Interface element data:
>>>>>
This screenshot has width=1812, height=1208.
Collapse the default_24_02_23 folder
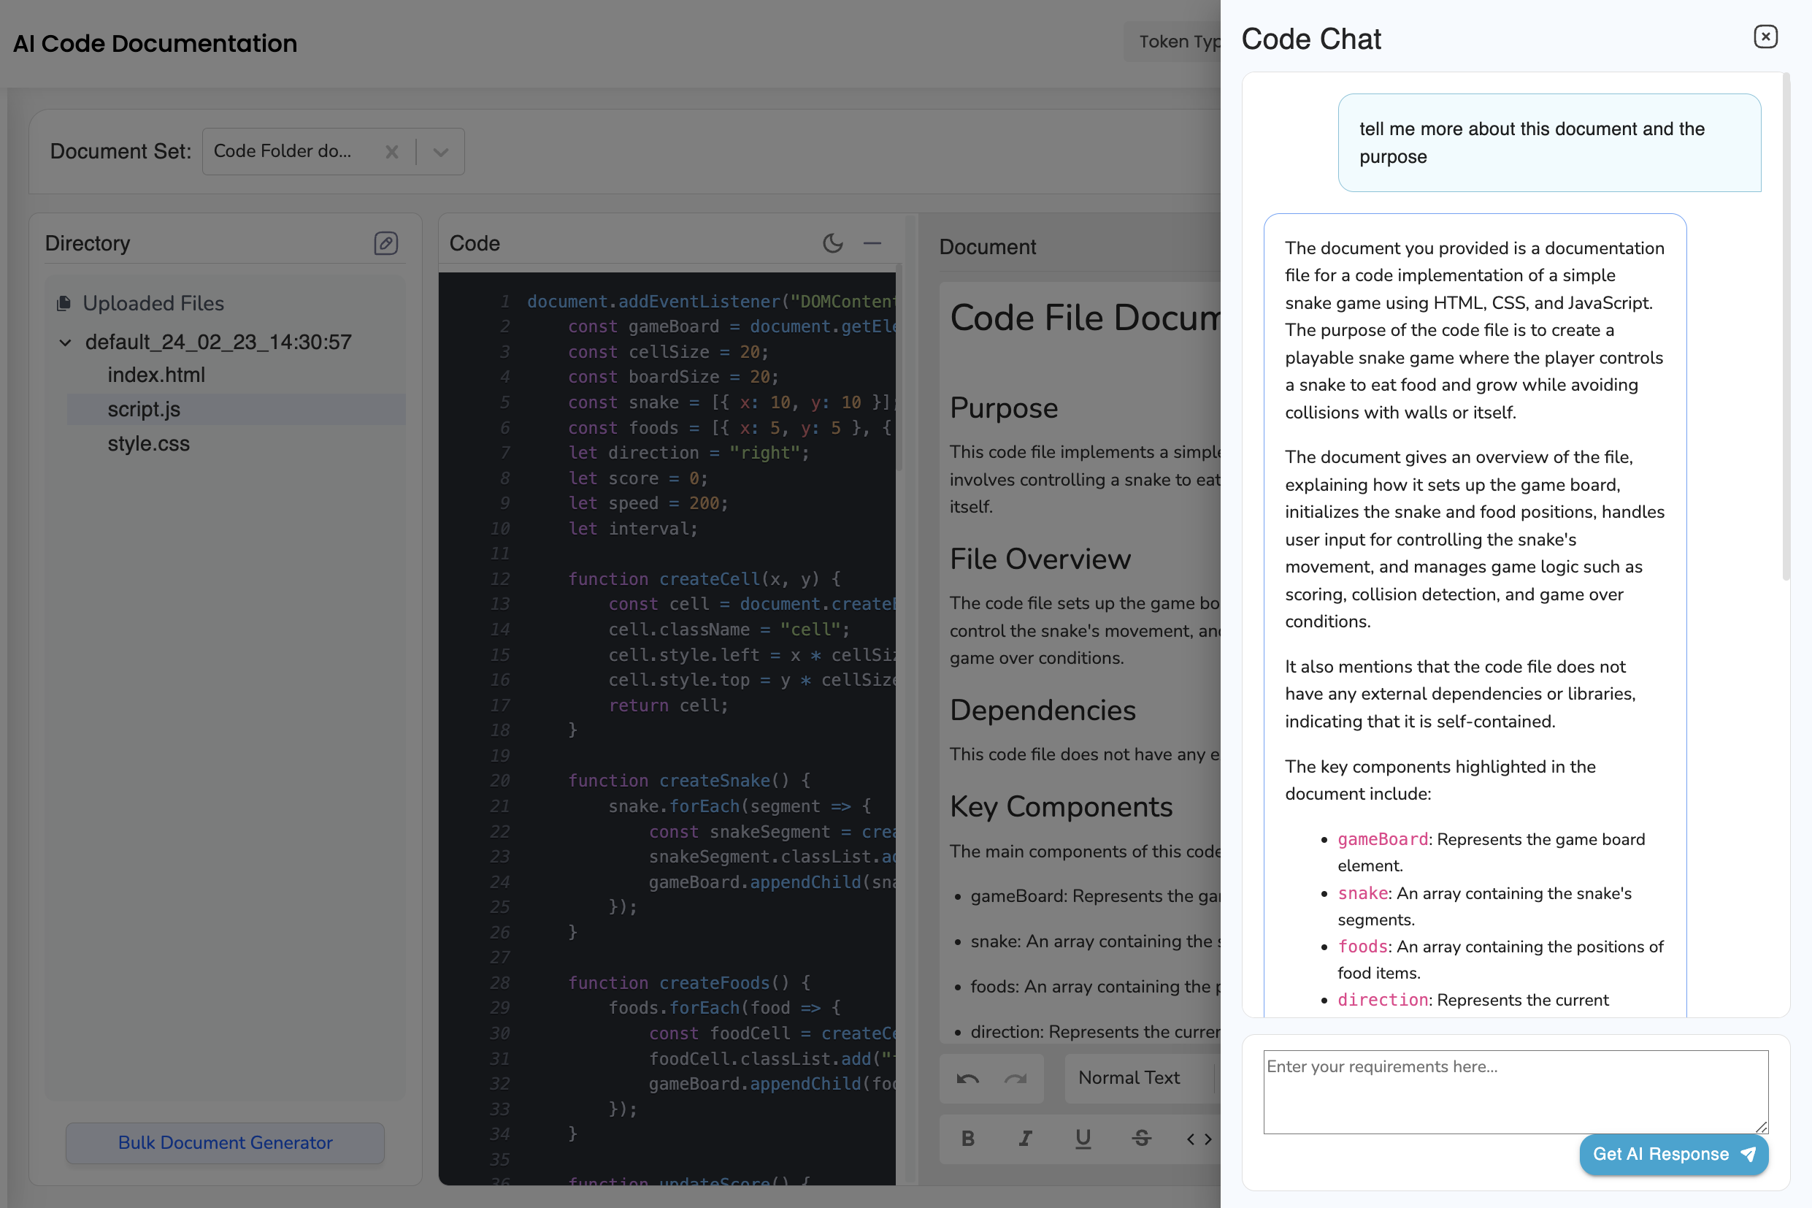[x=65, y=342]
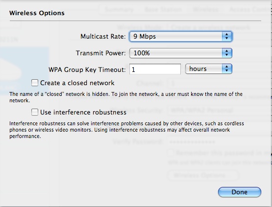
Task: Click the Transmit Power label
Action: [100, 53]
<<<<<
> WHAT THE TASK REQUIRES: Reproduce the data above word for word, leaving out the pictures.

> THE ANSWER:
This screenshot has width=1812, height=1208.
Collapse the default_24_02_23 folder
[x=65, y=342]
Task: Click the Transmit Power label
Action: [100, 53]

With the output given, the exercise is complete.